GBP/USD Forecast on February 17, 2026 - ExpertFX School

The wave structure remains "bearish." The last completed downward wave broke the previous low, while the last upward wave failed to break the previous high. To shift the trend back to "bullish," a consolidation above the last peak at 1.3730 or two consecutive bullish waves are required. The news background for the pound has been weak in recent months, but the news background in the United States has also rarely brought real optimism to traders. Bulls are regularly supported by Donald Trump and the weakness of the U.S. labor market.

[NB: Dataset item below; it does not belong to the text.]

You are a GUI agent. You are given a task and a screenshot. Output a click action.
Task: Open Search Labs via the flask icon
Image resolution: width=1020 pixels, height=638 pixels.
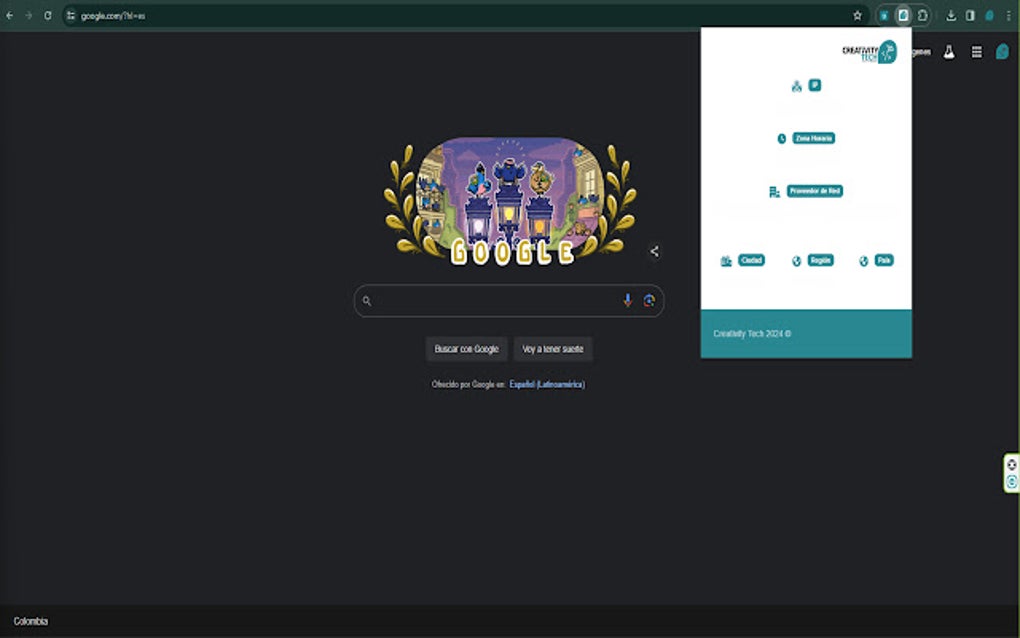point(948,51)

There was no news background in the UK on Monday, while the United States observed a holiday — Presidents' Day. No, it is not Donald Trump's birthday. This morning, several important reports were released in the UK, but bearish traders needed only one — the unemployment rate, which unexpectedly rose to 5.2%. Reports on wages and jobless claims were largely ignored. The pound once again plunged, providing further confirmation of bullish passivity. Let me remind you that last week the bulls had every reason to attack, both based on the Nonfarm Payrolls data for the entire year 2025 and the January inflation report. But they chose not to take advantage of the opportunity. Exactly — chose not to. Thus, the bears continue to attack at present only because the bulls are unwilling to take any active steps.

GBP/USD Forecast on February 17, 2026 - ExpertFX School

On the 4-hour chart, the pair rebounded from the Fibonacci level of 127.2% at 1.3795 and has since continued declining toward the support level of 1.3369–1.3435. The bearish trend on the hourly chart is not complete. A consolidation above 1.3795 would allow for expectations of a continuation of the bullish trend toward 1.4020. No emerging divergences are currently observed on any indicator.

Commitments of Traders (COT) Report:

GBP/USD Forecast on February 17, 2026 - ExpertFX School

The sentiment of the "Non-commercial" trader category became slightly less bullish over the latest reporting week. The number of long positions held by speculators decreased by 6,520, while short positions increased by 5,379. The gap between long and short positions is now effectively 88,000 versus 114,000, and overall it is narrowing. In recent months, bears have dominated, but it seems they may have exhausted their potential. At the same time, the situation with euro contracts is directly opposite. I still do not believe in a bearish trend for the pound under any circumstances.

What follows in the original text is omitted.